For the Fantastic Four, the narrator provides information that increases the suspense for the reader.  For the X-Men, the narrator provides information as to what different characters are thinking and feeling, helping to create empathy for the reader.  For the Avengers, the narrator has disappeared, allowing their dialogue and the visuals to demonstrate the drama of the situation.

Now, all of these have different authors, and there is something to be said for different authors having different writing styles.  But these examples are also illustrations of the general trend in comics over the past six decades.  Increasingly the narrator has disappeared from comics pages; also disappearing is the preponderance of dialogue between characters or character’s inner monologue that explain what is going on.  The focus has been increasingly placed on the visuals of comic books, relying on character expressions or film style composition to relay information that previously would have required narrators, dialogue or monologue.

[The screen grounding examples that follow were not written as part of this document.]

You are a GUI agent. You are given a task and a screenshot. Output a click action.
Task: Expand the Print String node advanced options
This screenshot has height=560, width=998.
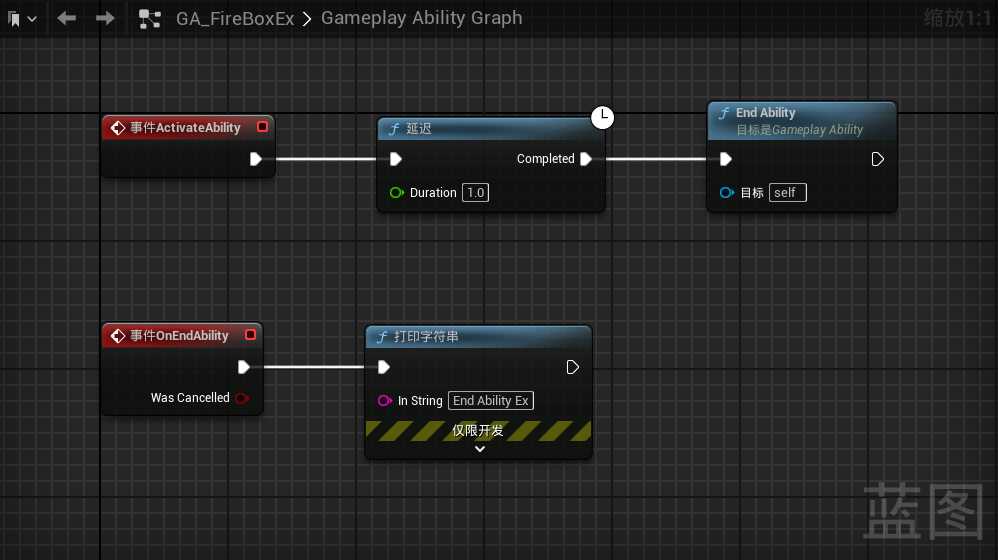(x=479, y=449)
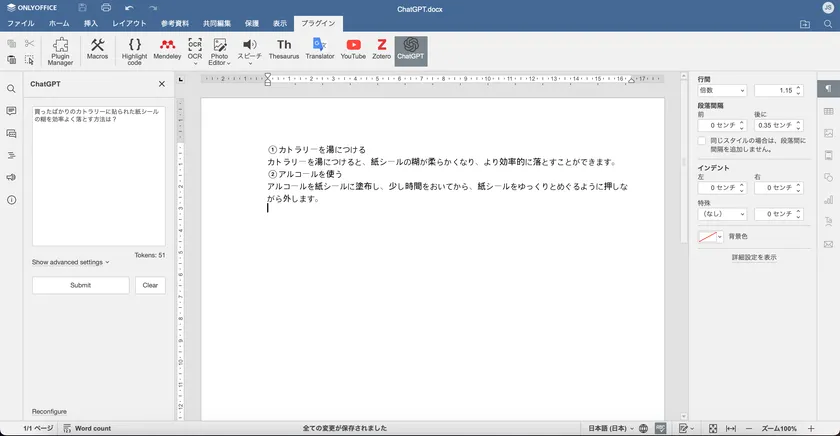
Task: Click the background color swatch
Action: [x=711, y=237]
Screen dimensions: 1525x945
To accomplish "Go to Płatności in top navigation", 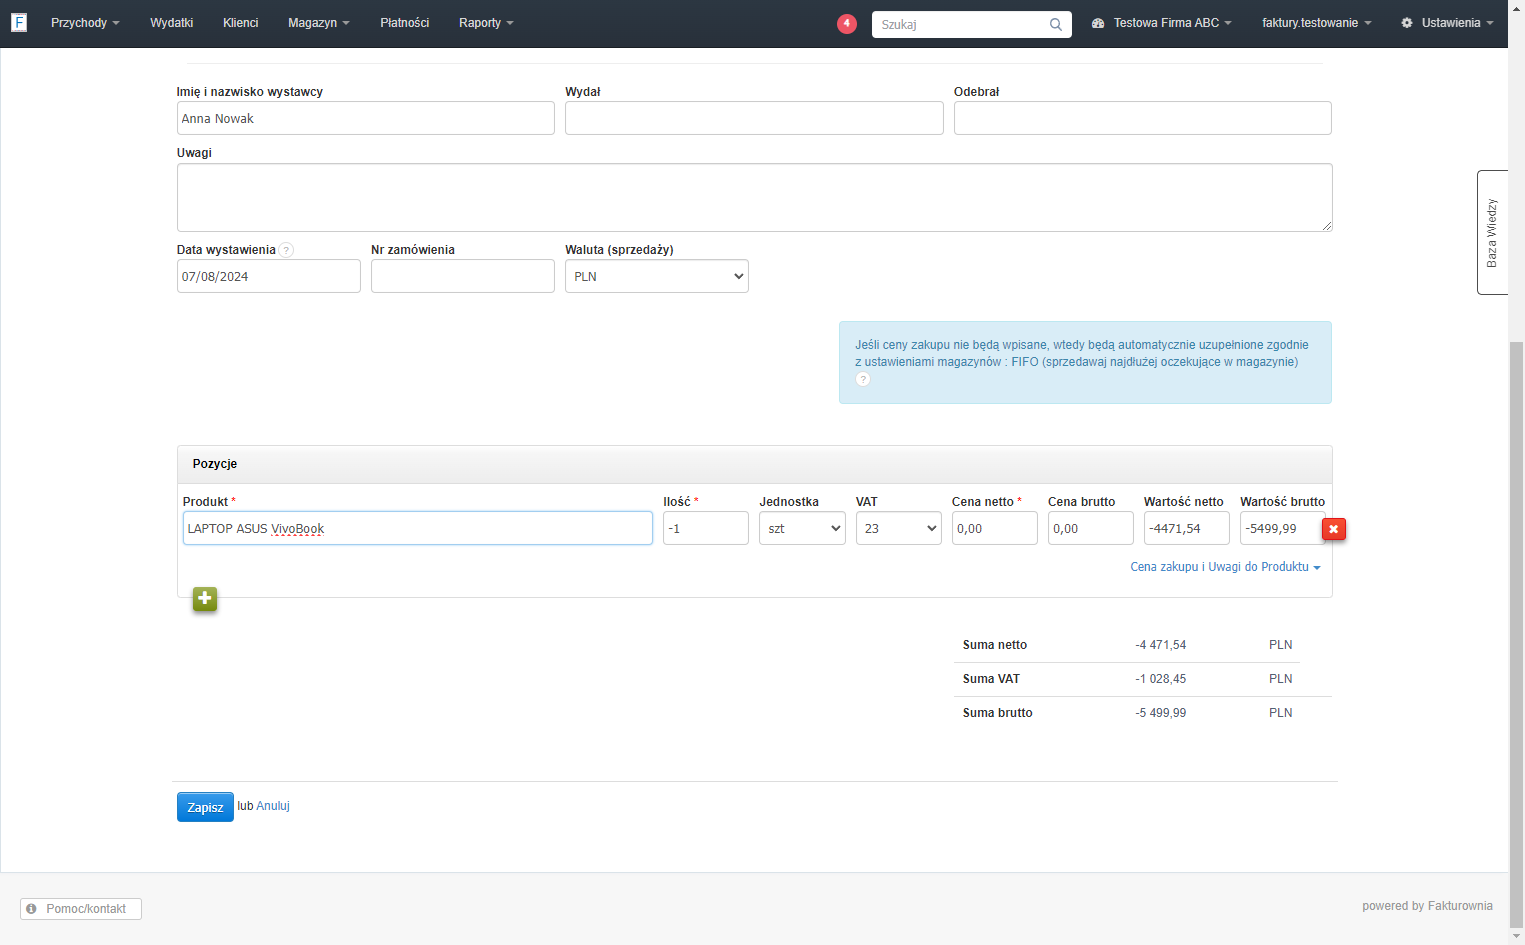I will click(x=405, y=23).
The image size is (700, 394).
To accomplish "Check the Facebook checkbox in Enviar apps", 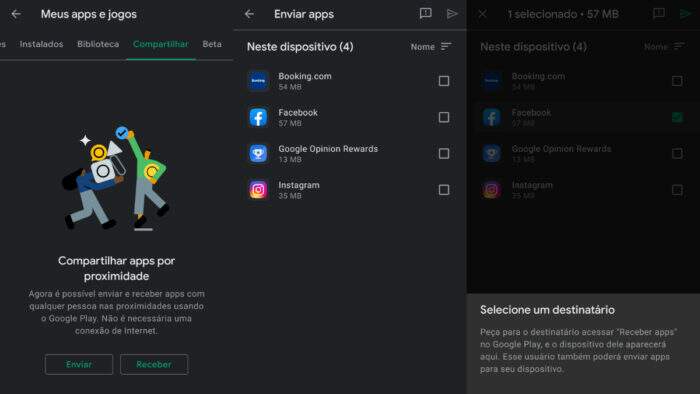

The lack of such text-based exposition tools perhaps also highlights that authors believe comic book readers are literate enough to understand what is happening without having to so explicitly tell them.  Many of these modern comic books are being written for fans who have grown up reading comic books, and so they know the techniques for telling stories through panels: they have the skills to read the visuals and do not need the hand-holding provided for by the text-based exposition tools.  However, this means many of today’s comics are not being written for a younger audience who many not be as skilled.

While there are still titles out there catering to a younger audience, such as the Disney titles or the ever-present Archie comics, many of today’s kids really like the superheroes they see in the movies and on television.  But it would be hard for a child to pick up a copy of today’s Avengers, X-Men or Batman and make sense of it: because of the language used, the framing of the narrative, the lack of such text-based exposition tools, and even the reliance on serialized continuity.  With the comics industry bemoaning the death of floppies and a continual drop in their overall consumer base, perhaps they should revisit the older comics for the techniques they employed for bringing in readers and helping them through the stories.

Just as long as they do not include the silly language, outdated moralities and stereotyped representations.  Some things deserve to remain in the past.